Uma amiga falou pra mim: “Você sabia que o que você faz é muito feminista?”. Nunca parei pra pensar nisso. Sempre briguei por natureza. Nunca gostei da injustiça. 

 

Não abraço [outras causas], eu simplesmente vivo e vou no que eu acho que a gente tem que lutar. Se eu não for brigar por tudo isso, quem é que vai fazer isso por mim? Tem que ter respeito por religião, opinião do outro, cor, opção sexual. Até porque eu sou lésbica.

 

Já tive vontade de sair do campo e subir lá na arquibancada e pegar o cara na porrada [depois de ouvir ofensas homofóbicas e machistas]. Isso rola muito aqui no Brasil, tem muito preconceito, machismo.

 

Não tenho um partido [político], não defendo ninguém.

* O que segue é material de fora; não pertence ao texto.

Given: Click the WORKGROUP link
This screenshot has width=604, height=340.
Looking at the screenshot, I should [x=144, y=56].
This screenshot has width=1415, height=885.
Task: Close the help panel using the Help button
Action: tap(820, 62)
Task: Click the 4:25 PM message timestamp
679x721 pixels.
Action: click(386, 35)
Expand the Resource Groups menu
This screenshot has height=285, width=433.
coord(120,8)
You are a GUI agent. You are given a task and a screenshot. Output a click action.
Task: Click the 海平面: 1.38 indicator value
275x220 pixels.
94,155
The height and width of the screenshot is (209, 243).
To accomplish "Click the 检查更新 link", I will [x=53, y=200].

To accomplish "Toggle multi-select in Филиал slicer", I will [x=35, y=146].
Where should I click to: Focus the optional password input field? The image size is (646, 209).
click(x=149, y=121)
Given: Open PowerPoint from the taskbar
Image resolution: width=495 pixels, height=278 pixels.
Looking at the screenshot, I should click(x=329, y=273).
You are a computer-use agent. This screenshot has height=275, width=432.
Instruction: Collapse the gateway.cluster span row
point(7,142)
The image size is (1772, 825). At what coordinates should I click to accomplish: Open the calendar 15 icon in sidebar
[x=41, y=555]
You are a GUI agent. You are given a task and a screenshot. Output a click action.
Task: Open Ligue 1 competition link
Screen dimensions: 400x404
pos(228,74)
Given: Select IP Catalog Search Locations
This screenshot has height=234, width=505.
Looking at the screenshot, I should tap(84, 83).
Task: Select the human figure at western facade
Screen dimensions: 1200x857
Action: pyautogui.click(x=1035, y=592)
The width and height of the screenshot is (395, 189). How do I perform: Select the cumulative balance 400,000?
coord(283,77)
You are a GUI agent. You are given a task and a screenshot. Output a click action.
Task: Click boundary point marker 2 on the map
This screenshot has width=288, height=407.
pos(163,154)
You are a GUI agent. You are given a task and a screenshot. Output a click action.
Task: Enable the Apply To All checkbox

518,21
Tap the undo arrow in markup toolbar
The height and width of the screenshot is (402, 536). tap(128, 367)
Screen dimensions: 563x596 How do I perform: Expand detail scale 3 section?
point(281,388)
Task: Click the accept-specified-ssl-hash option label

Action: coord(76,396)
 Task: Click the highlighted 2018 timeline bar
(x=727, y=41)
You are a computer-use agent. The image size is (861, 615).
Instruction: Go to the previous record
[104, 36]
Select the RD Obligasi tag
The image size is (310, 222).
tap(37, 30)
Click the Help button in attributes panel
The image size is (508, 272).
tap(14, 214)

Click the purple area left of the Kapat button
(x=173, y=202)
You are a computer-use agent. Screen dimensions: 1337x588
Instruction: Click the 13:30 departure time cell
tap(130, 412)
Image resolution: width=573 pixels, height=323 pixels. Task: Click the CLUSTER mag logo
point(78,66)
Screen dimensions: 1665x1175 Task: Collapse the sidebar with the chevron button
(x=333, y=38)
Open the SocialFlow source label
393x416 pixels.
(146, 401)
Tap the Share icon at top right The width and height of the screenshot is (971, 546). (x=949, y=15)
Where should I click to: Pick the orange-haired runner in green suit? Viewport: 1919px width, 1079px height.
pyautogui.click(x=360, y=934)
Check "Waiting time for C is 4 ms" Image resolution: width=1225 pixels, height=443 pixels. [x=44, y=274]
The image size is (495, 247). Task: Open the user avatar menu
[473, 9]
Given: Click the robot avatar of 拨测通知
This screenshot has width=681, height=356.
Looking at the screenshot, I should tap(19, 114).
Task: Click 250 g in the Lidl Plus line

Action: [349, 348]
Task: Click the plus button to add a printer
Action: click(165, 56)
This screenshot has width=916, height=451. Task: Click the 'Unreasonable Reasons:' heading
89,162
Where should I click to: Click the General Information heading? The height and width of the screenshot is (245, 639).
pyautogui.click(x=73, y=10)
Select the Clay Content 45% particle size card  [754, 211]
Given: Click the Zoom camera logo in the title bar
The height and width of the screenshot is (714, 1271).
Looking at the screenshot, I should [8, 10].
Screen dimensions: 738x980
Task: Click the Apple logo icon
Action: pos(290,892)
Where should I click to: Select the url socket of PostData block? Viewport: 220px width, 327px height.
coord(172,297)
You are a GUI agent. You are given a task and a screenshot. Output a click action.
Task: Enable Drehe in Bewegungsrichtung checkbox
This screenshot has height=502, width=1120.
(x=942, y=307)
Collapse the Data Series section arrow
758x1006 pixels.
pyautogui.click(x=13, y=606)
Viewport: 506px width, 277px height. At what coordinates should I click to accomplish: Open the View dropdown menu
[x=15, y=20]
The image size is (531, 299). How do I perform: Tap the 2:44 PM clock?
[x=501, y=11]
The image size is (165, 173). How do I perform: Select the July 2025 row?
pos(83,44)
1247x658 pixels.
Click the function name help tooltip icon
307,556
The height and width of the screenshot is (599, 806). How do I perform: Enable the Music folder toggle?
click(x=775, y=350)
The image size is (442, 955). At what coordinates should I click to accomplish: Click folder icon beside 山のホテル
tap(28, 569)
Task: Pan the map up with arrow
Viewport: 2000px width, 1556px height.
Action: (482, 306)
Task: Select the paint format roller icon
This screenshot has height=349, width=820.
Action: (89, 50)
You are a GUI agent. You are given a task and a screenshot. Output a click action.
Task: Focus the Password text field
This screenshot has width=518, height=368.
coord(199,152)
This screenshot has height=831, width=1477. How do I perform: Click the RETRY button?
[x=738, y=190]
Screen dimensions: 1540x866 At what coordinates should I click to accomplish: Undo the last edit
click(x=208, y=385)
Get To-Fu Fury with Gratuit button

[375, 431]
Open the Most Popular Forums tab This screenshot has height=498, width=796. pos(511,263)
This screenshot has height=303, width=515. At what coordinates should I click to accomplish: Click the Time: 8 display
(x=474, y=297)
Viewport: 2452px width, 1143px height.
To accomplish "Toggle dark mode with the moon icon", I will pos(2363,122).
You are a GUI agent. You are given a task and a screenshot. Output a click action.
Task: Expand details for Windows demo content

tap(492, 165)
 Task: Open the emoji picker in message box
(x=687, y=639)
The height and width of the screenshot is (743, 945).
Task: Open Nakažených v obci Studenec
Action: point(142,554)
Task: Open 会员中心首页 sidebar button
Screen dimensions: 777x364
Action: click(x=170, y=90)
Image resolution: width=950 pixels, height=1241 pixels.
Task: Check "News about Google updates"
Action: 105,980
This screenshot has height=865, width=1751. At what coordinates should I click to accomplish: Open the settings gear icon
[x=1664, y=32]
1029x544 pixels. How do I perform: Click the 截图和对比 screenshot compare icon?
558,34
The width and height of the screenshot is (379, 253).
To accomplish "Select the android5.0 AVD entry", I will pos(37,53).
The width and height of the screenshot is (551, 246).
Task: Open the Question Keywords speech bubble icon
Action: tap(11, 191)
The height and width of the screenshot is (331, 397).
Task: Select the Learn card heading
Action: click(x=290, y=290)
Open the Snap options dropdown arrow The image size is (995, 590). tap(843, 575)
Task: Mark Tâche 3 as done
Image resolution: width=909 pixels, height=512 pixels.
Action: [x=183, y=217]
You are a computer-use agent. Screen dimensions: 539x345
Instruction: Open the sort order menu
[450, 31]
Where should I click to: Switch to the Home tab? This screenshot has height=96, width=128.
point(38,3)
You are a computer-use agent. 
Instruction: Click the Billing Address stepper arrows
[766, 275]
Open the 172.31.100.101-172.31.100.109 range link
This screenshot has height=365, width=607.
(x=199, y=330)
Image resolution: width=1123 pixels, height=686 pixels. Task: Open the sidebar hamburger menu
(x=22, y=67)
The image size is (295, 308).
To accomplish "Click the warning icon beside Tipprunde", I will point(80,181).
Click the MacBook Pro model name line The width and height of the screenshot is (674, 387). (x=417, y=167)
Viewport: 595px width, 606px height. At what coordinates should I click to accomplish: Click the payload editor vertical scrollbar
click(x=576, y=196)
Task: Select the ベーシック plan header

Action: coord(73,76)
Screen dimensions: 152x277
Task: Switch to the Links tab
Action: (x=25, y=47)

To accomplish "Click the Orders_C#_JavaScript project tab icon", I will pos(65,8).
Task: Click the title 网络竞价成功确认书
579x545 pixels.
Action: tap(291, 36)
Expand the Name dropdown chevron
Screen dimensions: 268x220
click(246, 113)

Quero que façam as coisas direito, que resolvam os problemas. Por pior que uma pessoa possa ser, tem que ter alguma coisa boa dentro dela. 
Não votei [nas eleições de 2018], porque estava na China. Se fosse pra escolher, não teria escolhido o atual presidente [Jair Bolsonaro (PSL)]. 

FUTEBOL FEMININO

Fico doida quando comparam o feminino com o masculino. A galera só lembra da gente em ano que deu merda pro masculino. Com isso, acaba criando um atrito entre nós mesmos. Nós somos do mesmo país, caramba.

 

Acho que não temos uma manifestação das atletas tão relevante pra brigar pelas coisas. Acredito que se tivesse isso, a gente conseguiria [avanços na modalidade]. Mas também não vou ser hipócrita e dizer que as coisas não melhoraram, porque melhoraram sim.

 

Mas não dá pra brigar só uma vez. Tem que brigar sempre até entenderem que esse é o nosso espaço e ele tem que ser respeitado. Sabe, vamos lá! Se você cair, eu caio com você, você não vai cair sozinha.

 

Estamos em ano de Copa [do Mundo de futebol feminino]. Vai ser na França [de 7 de junho a 7 de julho] e vai ser difícil! Esse ano que passou não foi bom pra gente, apanhamos de todas as seleções.

 

Deve ser uma das minhas últimas competições na carreira. Seria muito frustrante se eu não conseguisse uma medalha [de ouro] depois de ter jogado tantas vezes esses campeonatos. [Pela seleção, ela acumula títulos como dois troféus do Pan-Americano, em 2007 e em 2015, o vice-campeonato mundial, em 2007, e duas medalhas de prata olímpicas, em 2004 e em 2008.]

FUTURO

Eu sou apaixonada pelo que eu faço. E pensar na hora de parar e de se aposentar é difícil, é pesado. Vou botando pra frente, mas uma hora isso vai acontecer. E o dia que tiver que parar, não sei, acho que vou ficar meio doida.

 

Tenho vontade de continuar na área do futebol, na parte de gestão. Olha, vai ter que me aturar viu? Eu seria uma técnica bem chata. Mas iria mais pro lado das crianças, pro desenvolvimento delas. Acho que teria mais paciência [risos].